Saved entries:
--
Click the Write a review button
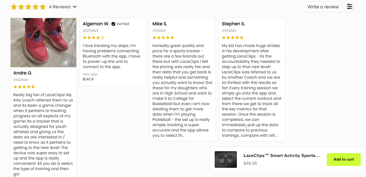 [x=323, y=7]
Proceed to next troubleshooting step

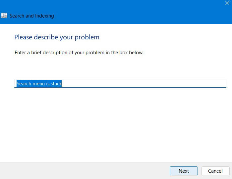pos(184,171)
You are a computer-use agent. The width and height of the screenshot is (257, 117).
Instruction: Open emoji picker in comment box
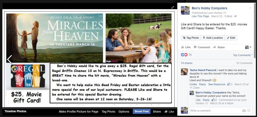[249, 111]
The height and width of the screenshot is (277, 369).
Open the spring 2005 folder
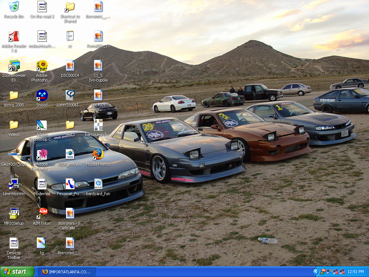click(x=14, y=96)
--
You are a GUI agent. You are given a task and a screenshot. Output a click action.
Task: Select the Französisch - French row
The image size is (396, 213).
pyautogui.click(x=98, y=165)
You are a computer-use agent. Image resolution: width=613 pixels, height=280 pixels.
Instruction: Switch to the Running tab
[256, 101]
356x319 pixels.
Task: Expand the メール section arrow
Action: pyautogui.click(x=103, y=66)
--
Every line above that includes the string "agent" needs to be copied.

You are a computer-use agent. The width and height of the screenshot is (257, 117).
You are a GUI agent. You are given a task and a screenshot. Output a click action.
You are a computer-use agent. Image resolution: width=613 pixels, height=280 pixels.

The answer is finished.